As volumes of unstructured data explode across legacy platforms, cloud apps, and shadow IT, many insurance carriers carry data risk that can undermine their mission.
Siloed platforms and manual recordkeeping allow information to accumulate unchecked across organizations' data estates. Obsolete files collected over decades mingle with sensitive, business-critical data, making it difficult for an insurer to understand what data they possess, where it's located, who should have access, and how long it should be kept.
The growing risk of unstructured data sprawl
The risk is real — a disjointed, chaotic data estate makes regulatory penalties more likely and increases cybersecurity vulnerabilities.
In turn, lawmakers and regulators are pushing for insurers to responsibly manage their data.
In the U.S., 28 jurisdictions have adopted the National Association of Insurance Commissioners (NAIC) Insurance Data Security Model Law (MDL-668); New York separately enforces 23 NYCRR 500, which sets rigorous cybersecurity requirements for insurers. Meanwhile, privacy laws like California’s CCPA/CPRA or the EU's GDPR compels firms to disclose how long they retain each category of personal information and to delete it when no longer needed. All three regulations push companies to govern the data they keep and defensibly dispose of what they don't need.
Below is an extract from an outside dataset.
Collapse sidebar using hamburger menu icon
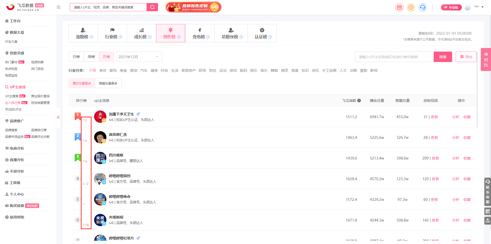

If the threat of regulatory penalties won't compel companies to manage their data, the threat of a costly data breach might: The average cost of a data breach in financial services reached $5.6 million in 2025, according to IBM. Minimizing and governing personal data directly reduces exposure.
But the difficulty is high: With 90% of organizational data being unstructured, firms have a hard time understanding and correctly classifying it. Unlike data that has a pre-defined structure or data model, unstructured data (documents, emails, media files, for example) is inherently free-form, with no pre-defined shape or format. Until you open that Word document, the only clue you'll have as to its contents will be its metadata, which includes high-level details like name and file size. As a result, teams spend a lot of time searching for the content they need or replicating it unnecessarily.
Analyst firm IDC saw 22% of IT decision-makers polled say unstructured data is unnecessarily replicated, and just 58% of unstructured data is ever reused after initial use/creation.
With AI, governance becomes an enabler
Data governance has traditionally been an afterthought, necessary purely for the sake of reducing risk. Organizations may only consider data governance in the wake of a data breach or a failed audit. But with the advent of AI, it has a new selling point: innovation and growth.
For organizations adopting AI (which is to say, most of them), they need to focus on their data, because to get the best results with AI, it needs high-quality, trusted, compliant data. Organizations that prioritize strong data governance can provide their AI platforms with data they're confident is authentic and reliable, free of bias and error, and respects individuals' privacy.
This is particularly important in the financial services industry, which is heavily regulated and deals with both personally identifiable information (PII) and payment card information (PCI). An insurer looking to adopt AI, even for a limited use-case, needs to be able to trust its data, and demonstrate compliance with privacy and financial regulations. The NIST AI Risk Management Framework (AI RMF) offers guardrails.
A modernization blueprint: establishing enterprise "data trust"
So, there you have it, two arguments for the centrality of data governance to the financial services industry: the stick (reduce risk) and the carrot (gain AI innovation). For insurers nervous about their compliance or looking to grow with AI, what does this look like in practice?
1. Inventory and classify at scale
Good data governance starts with developing an understanding of your data, both structured and unstructured, across file shares and SaaS platforms, so you can trust it and ensure its provenance. This isn't a point-in-time review — you need to do this continuously, at scale. Tools can help with this challenge, minimizing the risk of human error.
2. Codify retention and legal holds
Once you know your data, and you understand the regulations you are subject to, you can apply relevant retention schedules and implement legal holds when required.
3. Review data access and sharing
A study by Concentric found 15% of business-critical resources were at risk of oversharing. You need to audit your teams' access to data and implement a zero-trust, least-privilege approach that grants users access only to the tools and data they need to perform their role, and no more.
4. Minimize data and remove the ROT
Privacy regulations like GDPR or CPRA require entities to record and implement data minimization measures. Once your sensitive customer data reaches the end of its retention period, remove it. You can also remove the ROT (redundant, obsolete and trivial data) clogging your systems. ROT makes it harder to comply with privacy or records regulations, increases the attack surface for a data breach, and means AI models may provide substandard or noncompliant outputs.
How to start: a 90-day, high-impact pilot
This is an organization-wide effort, but it needn't be daunting. Get started by attacking one high-risk data issue: an excess of claims documents, tangled producer mailboxes, or SharePoint sprawl. Prove value fast by making an obvious difference in the storage volumes and help one business unit to achieve their goals faster.
Trusted, minimized data lowers risk and funds transformation. By taming the unstructured data beast, insurers lower their own data risk and position themselves to succeed in an AI-focused landscape, while preserving the trust of their customers.